EXERCISE REQUIREMENTS »
Retype the entries exactly, keeping every line intact.

Collected data »
☆ ☆ ☆ ☆ ☆
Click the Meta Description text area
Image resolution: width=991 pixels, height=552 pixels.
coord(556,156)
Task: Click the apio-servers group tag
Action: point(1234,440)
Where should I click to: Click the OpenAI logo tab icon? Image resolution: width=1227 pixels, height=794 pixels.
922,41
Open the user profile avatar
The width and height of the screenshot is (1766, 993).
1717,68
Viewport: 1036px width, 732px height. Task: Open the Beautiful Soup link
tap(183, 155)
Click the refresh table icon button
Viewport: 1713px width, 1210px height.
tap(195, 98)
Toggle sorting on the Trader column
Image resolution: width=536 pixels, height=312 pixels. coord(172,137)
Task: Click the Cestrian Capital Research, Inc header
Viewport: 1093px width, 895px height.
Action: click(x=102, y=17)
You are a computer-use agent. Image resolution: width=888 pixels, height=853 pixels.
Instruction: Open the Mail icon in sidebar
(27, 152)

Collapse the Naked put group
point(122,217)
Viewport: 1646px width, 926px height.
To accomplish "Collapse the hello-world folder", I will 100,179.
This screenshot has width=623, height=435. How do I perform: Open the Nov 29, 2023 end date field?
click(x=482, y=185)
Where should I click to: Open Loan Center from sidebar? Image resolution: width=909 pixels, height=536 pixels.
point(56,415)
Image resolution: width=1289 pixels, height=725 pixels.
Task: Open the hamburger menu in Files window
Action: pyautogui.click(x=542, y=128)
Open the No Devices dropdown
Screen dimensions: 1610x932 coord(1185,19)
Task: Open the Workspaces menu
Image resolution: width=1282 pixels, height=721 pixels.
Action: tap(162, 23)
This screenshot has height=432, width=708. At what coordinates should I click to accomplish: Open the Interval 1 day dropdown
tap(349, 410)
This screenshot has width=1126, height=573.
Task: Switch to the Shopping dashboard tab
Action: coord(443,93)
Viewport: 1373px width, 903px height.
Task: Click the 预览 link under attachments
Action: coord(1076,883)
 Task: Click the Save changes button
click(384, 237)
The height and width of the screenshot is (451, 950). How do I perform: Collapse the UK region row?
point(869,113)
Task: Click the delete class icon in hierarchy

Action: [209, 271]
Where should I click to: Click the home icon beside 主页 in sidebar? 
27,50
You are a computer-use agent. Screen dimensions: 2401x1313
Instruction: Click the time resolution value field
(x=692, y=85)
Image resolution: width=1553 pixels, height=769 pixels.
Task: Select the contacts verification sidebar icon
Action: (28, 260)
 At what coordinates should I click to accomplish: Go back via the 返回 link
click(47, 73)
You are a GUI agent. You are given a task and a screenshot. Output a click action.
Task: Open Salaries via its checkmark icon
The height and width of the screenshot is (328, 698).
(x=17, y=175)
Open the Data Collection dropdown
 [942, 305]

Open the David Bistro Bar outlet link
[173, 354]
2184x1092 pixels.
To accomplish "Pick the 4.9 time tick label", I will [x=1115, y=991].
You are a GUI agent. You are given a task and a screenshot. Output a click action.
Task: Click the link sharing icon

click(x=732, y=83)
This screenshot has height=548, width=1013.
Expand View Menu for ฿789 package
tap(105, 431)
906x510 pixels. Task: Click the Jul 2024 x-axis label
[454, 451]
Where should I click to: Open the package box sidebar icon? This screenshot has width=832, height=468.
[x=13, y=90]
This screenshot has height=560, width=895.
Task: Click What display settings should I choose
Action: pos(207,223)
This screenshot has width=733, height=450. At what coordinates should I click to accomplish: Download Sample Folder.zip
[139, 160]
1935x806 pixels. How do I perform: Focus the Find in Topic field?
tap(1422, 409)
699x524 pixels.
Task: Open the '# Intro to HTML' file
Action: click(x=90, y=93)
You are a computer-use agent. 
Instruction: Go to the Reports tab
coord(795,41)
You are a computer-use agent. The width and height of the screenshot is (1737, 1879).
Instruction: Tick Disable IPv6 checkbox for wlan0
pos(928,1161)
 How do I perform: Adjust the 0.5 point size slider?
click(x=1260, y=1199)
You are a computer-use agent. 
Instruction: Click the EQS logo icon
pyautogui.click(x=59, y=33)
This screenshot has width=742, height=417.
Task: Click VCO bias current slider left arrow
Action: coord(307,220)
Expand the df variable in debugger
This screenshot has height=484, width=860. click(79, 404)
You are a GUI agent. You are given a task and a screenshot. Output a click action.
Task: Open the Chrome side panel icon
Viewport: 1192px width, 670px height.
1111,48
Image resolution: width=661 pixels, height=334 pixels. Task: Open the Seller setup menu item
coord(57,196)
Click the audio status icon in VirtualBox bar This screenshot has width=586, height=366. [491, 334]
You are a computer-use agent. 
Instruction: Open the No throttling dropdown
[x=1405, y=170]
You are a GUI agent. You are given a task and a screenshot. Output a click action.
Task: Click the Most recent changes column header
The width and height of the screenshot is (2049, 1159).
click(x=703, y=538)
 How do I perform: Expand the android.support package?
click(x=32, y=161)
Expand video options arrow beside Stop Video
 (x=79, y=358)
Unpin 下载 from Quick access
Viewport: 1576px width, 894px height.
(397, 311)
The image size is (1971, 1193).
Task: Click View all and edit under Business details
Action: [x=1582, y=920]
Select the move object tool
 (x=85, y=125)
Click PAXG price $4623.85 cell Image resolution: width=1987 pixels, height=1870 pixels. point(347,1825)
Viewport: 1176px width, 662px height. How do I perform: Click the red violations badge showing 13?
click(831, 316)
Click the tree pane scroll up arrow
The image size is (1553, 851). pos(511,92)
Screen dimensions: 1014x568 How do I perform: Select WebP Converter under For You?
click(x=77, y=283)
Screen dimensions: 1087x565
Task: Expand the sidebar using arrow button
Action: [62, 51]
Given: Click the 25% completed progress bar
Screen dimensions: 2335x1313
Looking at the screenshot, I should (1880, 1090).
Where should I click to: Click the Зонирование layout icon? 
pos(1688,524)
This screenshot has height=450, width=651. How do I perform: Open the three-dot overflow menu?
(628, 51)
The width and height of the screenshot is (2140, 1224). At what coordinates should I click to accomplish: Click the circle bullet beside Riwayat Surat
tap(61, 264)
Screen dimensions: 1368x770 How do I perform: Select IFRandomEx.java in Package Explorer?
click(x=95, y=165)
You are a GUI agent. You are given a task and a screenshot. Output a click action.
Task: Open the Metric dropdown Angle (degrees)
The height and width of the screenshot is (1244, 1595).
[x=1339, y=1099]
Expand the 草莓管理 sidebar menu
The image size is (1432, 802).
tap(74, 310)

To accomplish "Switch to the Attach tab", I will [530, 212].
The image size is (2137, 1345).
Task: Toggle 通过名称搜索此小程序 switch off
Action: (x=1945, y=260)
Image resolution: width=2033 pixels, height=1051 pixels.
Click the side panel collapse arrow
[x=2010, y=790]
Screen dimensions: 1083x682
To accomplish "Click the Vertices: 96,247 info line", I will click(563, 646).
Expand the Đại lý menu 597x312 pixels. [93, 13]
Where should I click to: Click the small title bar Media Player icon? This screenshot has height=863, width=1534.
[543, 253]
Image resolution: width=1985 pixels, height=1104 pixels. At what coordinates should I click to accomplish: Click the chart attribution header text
☆ ☆ ☆ ☆ ☆
PROBLEM SOLUTION »
Click the Meta Description text area
Image resolution: width=991 pixels, height=552 pixels.
coord(556,156)
Task: Click the apio-servers group tag
Action: point(1234,440)
Where should I click to: Click the OpenAI logo tab icon? Image resolution: width=1227 pixels, height=794 pixels.
922,41
Open the user profile avatar
The width and height of the screenshot is (1766, 993).
1717,68
Viewport: 1036px width, 732px height. Task: Open the Beautiful Soup link
tap(183, 155)
Click the refresh table icon button
Viewport: 1713px width, 1210px height.
tap(195, 98)
Toggle sorting on the Trader column
Image resolution: width=536 pixels, height=312 pixels. coord(172,137)
Task: Click the Cestrian Capital Research, Inc header
Viewport: 1093px width, 895px height.
Action: click(x=102, y=17)
You are a computer-use agent. Image resolution: width=888 pixels, height=853 pixels.
Instruction: Open the Mail icon in sidebar
(27, 152)

Collapse the Naked put group
point(122,217)
Viewport: 1646px width, 926px height.
To accomplish "Collapse the hello-world folder", I will 100,179.
This screenshot has width=623, height=435. How do I perform: Open the Nov 29, 2023 end date field?
click(x=482, y=185)
Where should I click to: Open Loan Center from sidebar? Image resolution: width=909 pixels, height=536 pixels.
point(56,415)
Image resolution: width=1289 pixels, height=725 pixels.
Task: Open the hamburger menu in Files window
Action: pyautogui.click(x=542, y=128)
Open the No Devices dropdown
Screen dimensions: 1610x932 coord(1185,19)
Task: Open the Workspaces menu
Image resolution: width=1282 pixels, height=721 pixels.
Action: tap(162, 23)
This screenshot has height=432, width=708. At what coordinates should I click to accomplish: Open the Interval 1 day dropdown
tap(349, 410)
This screenshot has width=1126, height=573.
Task: Switch to the Shopping dashboard tab
Action: coord(443,93)
Viewport: 1373px width, 903px height.
Task: Click the 预览 link under attachments
Action: coord(1076,883)
 Task: Click the Save changes button
click(384, 237)
The height and width of the screenshot is (451, 950). How do I perform: Collapse the UK region row?
point(869,113)
Task: Click the delete class icon in hierarchy

Action: [209, 271]
Where should I click to: Click the home icon beside 主页 in sidebar? 
27,50
You are a computer-use agent. Screen dimensions: 2401x1313
Instruction: Click the time resolution value field
(x=692, y=85)
Image resolution: width=1553 pixels, height=769 pixels.
Task: Select the contacts verification sidebar icon
Action: (28, 260)
 At what coordinates should I click to accomplish: Go back via the 返回 link
click(47, 73)
You are a GUI agent. You are given a task and a screenshot. Output a click action.
Task: Open Salaries via its checkmark icon
The height and width of the screenshot is (328, 698).
(x=17, y=175)
Open the Data Collection dropdown
 [942, 305]

Open the David Bistro Bar outlet link
[173, 354]
2184x1092 pixels.
To accomplish "Pick the 4.9 time tick label", I will [x=1115, y=991].
You are a GUI agent. You are given a task and a screenshot. Output a click action.
Task: Click the link sharing icon

click(x=732, y=83)
This screenshot has height=548, width=1013.
Expand View Menu for ฿789 package
tap(105, 431)
906x510 pixels. Task: Click the Jul 2024 x-axis label
[454, 451]
Where should I click to: Open the package box sidebar icon? This screenshot has width=832, height=468.
[x=13, y=90]
This screenshot has height=560, width=895.
Task: Click What display settings should I choose
Action: pos(207,223)
This screenshot has width=733, height=450. At what coordinates should I click to accomplish: Download Sample Folder.zip
[139, 160]
1935x806 pixels. How do I perform: Focus the Find in Topic field?
tap(1422, 409)
699x524 pixels.
Task: Open the '# Intro to HTML' file
Action: click(x=90, y=93)
You are a computer-use agent. 
Instruction: Go to the Reports tab
coord(795,41)
You are a computer-use agent. The width and height of the screenshot is (1737, 1879).
Instruction: Tick Disable IPv6 checkbox for wlan0
pos(928,1161)
 How do I perform: Adjust the 0.5 point size slider?
click(x=1260, y=1199)
You are a computer-use agent. 
Instruction: Click the EQS logo icon
pyautogui.click(x=59, y=33)
This screenshot has width=742, height=417.
Task: Click VCO bias current slider left arrow
Action: coord(307,220)
Expand the df variable in debugger
This screenshot has height=484, width=860. click(79, 404)
You are a GUI agent. You are given a task and a screenshot. Output a click action.
Task: Open the Chrome side panel icon
Viewport: 1192px width, 670px height.
1111,48
Image resolution: width=661 pixels, height=334 pixels. Task: Open the Seller setup menu item
coord(57,196)
Click the audio status icon in VirtualBox bar This screenshot has width=586, height=366. [491, 334]
You are a computer-use agent. 
Instruction: Open the No throttling dropdown
[x=1405, y=170]
You are a GUI agent. You are given a task and a screenshot. Output a click action.
Task: Click the Most recent changes column header
The width and height of the screenshot is (2049, 1159).
click(x=703, y=538)
 How do I perform: Expand the android.support package?
click(x=32, y=161)
Expand video options arrow beside Stop Video
 (x=79, y=358)
Unpin 下载 from Quick access
Viewport: 1576px width, 894px height.
(397, 311)
The image size is (1971, 1193).
Task: Click View all and edit under Business details
Action: [x=1582, y=920]
Select the move object tool
 (x=85, y=125)
Click PAXG price $4623.85 cell Image resolution: width=1987 pixels, height=1870 pixels. point(347,1825)
Viewport: 1176px width, 662px height. How do I perform: Click the red violations badge showing 13?
click(831, 316)
Click the tree pane scroll up arrow
The image size is (1553, 851). pos(511,92)
Screen dimensions: 1014x568 How do I perform: Select WebP Converter under For You?
click(x=77, y=283)
Screen dimensions: 1087x565
Task: Expand the sidebar using arrow button
Action: [62, 51]
Given: Click the 25% completed progress bar
Screen dimensions: 2335x1313
Looking at the screenshot, I should (1880, 1090).
Where should I click to: Click the Зонирование layout icon? 
pos(1688,524)
This screenshot has height=450, width=651. How do I perform: Open the three-dot overflow menu?
(628, 51)
The width and height of the screenshot is (2140, 1224). At what coordinates should I click to accomplish: Click the circle bullet beside Riwayat Surat
tap(61, 264)
Screen dimensions: 1368x770 How do I perform: Select IFRandomEx.java in Package Explorer?
click(x=95, y=165)
You are a GUI agent. You are given a task and a screenshot. Output a click action.
Task: Open the Metric dropdown Angle (degrees)
The height and width of the screenshot is (1244, 1595).
[x=1339, y=1099]
Expand the 草莓管理 sidebar menu
The image size is (1432, 802).
tap(74, 310)

To accomplish "Switch to the Attach tab", I will [530, 212].
The image size is (2137, 1345).
Task: Toggle 通过名称搜索此小程序 switch off
Action: (x=1945, y=260)
Image resolution: width=2033 pixels, height=1051 pixels.
Click the side panel collapse arrow
[x=2010, y=790]
Screen dimensions: 1083x682
To accomplish "Click the Vertices: 96,247 info line", I will click(563, 646).
Expand the Đại lý menu 597x312 pixels. [93, 13]
Where should I click to: Click the small title bar Media Player icon? This screenshot has height=863, width=1534.
[543, 253]
Image resolution: width=1985 pixels, height=1104 pixels. At what coordinates should I click to accomplish: Click the chart attribution header text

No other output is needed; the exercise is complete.